Dual Process Learning: Controlling Use of In-Context vs. In-Weights Strategies with Weight Forgetting
- URL: http://arxiv.org/abs/2406.00053v3
- Date: Sat, 01 Mar 2025 18:42:10 GMT
- Title: Dual Process Learning: Controlling Use of In-Context vs. In-Weights Strategies with Weight Forgetting
- Authors: Suraj Anand, Michael A. Lepori, Jack Merullo, Ellie Pavlick,
- Abstract summary: Language models have the ability to perform in-context learning (ICL)<n>Despite their apparent ability to learn in-context, language models are known to struggle when faced with unseen or rarely seen tokens.<n>We study structural in-context algorithms on both synthetic and naturalistic tasks using toy models, masked language models, and autoregressive language models.

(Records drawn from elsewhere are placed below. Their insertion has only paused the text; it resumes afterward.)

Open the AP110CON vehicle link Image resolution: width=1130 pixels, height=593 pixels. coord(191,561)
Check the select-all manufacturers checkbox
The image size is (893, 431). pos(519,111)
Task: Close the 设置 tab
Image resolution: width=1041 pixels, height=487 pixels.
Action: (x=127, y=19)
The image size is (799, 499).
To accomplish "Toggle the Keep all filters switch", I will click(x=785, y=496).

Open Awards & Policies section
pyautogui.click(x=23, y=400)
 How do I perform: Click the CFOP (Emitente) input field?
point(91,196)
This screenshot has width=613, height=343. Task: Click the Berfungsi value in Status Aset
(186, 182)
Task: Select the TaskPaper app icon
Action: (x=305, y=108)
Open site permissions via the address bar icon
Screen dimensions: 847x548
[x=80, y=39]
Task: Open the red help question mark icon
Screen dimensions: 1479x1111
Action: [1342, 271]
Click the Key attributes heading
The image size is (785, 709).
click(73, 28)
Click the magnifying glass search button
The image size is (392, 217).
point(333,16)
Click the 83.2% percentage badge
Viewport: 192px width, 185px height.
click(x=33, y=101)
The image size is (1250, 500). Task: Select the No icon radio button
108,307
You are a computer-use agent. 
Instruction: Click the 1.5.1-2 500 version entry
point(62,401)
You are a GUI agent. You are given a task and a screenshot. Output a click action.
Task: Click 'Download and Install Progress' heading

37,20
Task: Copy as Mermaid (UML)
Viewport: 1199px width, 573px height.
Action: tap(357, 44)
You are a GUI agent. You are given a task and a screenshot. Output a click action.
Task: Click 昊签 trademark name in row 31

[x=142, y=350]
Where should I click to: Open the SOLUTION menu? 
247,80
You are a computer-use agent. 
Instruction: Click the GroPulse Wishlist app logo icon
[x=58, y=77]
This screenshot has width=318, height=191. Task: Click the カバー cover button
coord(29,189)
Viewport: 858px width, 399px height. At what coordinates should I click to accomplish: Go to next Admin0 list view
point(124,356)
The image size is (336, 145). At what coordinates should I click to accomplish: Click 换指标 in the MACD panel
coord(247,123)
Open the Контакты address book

- Score: 15.69952375347308
- License: http://creativecommons.org/licenses/by/4.0/
- Abstract: Language models have the ability to perform in-context learning (ICL), allowing them to flexibly adapt their behavior based on context. This contrasts with in-weights learning (IWL), where memorized information is encoded in model parameters after iterated observations of data. An ideal model should be able to flexibly deploy both of these abilities. Despite their apparent ability to learn in-context, language models are known to struggle when faced with unseen or rarely seen tokens (Land & Bartolo, 2024). Hence, we study $\textbf{structural in-context learning}$, which we define as the ability of a model to execute in-context learning on arbitrary novel tokens -- so called because the model must generalize on the basis of e.g. sentence structure or task structure, rather than content encoded in token embeddings. We study structural in-context algorithms on both synthetic and naturalistic tasks using toy models, masked language models, and autoregressive language models. We find that structural ICL appears before quickly disappearing early in LM pretraining. While it has been shown that ICL can diminish during training (Singh et al., 2023), we find that prior work does not account for structural ICL. Building on Chen et al. (2024) 's active forgetting method, we introduce pretraining and finetuning methods that can modulate the preference for structural ICL and IWL. Importantly, this allows us to induce a $\textit{dual process strategy}$ where in-context and in-weights solutions coexist within a single model.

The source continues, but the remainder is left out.